Program Connects Patients With Experimental Drugs: FDA Program Gives Seriously Ill People Path to Obtain Drugs Still in Testing
Program Connects Patients With Experimental Drugs
Nisha Gupta was working as a medical resident at a Syracuse, N.Y., hospital when she accidentally poked her finger with a needle while caring for a patient. She remembers feeling a tiny prick at the time. But the incident triggered a two-decade-long struggle against an incurable disease that involved two liver transplants, a near brush with death and a last-ditch gamble with a drug still in the experimental stage.
Dr. Gupta contracted hepatitis C, a disease whose symptoms typically take years to develop but then become debilitating as the virus attacks the liver. For Dr. Gupta, fatigue and itching became so severe she would need several ice packs to numb her skin. She developed a brain disorder called encephalopathy in 2008 as her liver started failing and could no longer filter toxins from the blood. A year later, she was diagnosed with liver cancer. Treatments with standard antiviral drugs stopped working.

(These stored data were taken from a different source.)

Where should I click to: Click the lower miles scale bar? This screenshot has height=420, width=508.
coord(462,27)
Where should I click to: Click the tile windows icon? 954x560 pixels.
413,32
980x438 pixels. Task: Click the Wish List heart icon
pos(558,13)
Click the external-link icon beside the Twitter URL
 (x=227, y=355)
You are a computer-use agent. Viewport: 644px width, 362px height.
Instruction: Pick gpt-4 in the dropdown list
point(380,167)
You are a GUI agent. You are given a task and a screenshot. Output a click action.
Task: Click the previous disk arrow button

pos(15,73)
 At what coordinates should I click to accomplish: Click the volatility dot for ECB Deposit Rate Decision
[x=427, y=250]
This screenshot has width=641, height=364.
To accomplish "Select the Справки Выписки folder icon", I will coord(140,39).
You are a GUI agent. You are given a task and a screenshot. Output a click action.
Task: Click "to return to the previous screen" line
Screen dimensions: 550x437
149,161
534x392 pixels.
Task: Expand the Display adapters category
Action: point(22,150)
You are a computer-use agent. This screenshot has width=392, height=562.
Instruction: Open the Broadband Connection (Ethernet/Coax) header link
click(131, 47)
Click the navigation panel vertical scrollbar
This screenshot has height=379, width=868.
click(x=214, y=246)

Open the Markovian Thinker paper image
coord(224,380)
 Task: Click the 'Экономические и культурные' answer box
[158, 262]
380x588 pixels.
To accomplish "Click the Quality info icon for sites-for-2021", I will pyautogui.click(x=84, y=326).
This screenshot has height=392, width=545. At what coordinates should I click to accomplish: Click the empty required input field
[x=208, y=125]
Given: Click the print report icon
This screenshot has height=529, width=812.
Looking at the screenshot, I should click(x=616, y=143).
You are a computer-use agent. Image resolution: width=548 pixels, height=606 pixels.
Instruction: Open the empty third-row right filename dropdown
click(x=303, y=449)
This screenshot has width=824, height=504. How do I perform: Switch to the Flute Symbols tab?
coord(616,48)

Today, Dr. Gupta, 51 years old, has been clear of hepatitis-C symptoms for more than a year. She attributes her remarkable recovery to the experimental drug she eventually took, daclatasvir, which is still in testing by its manufacturer, Bristol-Myers Squibb Co. BMY +0.68% The drug hasn’t yet been approved for public use by the Food and Drug Administration. Instead, Dr. Gupta received daclatasvir through a little-known FDA program called “compassionate use” that helps patients with serious or life-threatening conditions gain access to experimental drugs if they have exhausted all other options.
Last year, nearly 1,200 patients received treatment with experimental drugs through the compassionate-use program for conditions including hepatitis C, cancer and rare diseases like cystic fibrosis, the FDA says. That is up from about 1,000 patients in 2010, the first year the agency compiled data on the program. The FDA says it has been trying to increase participation, including by helping to set up a Web-based seminar that trains doctors how to make use of the program.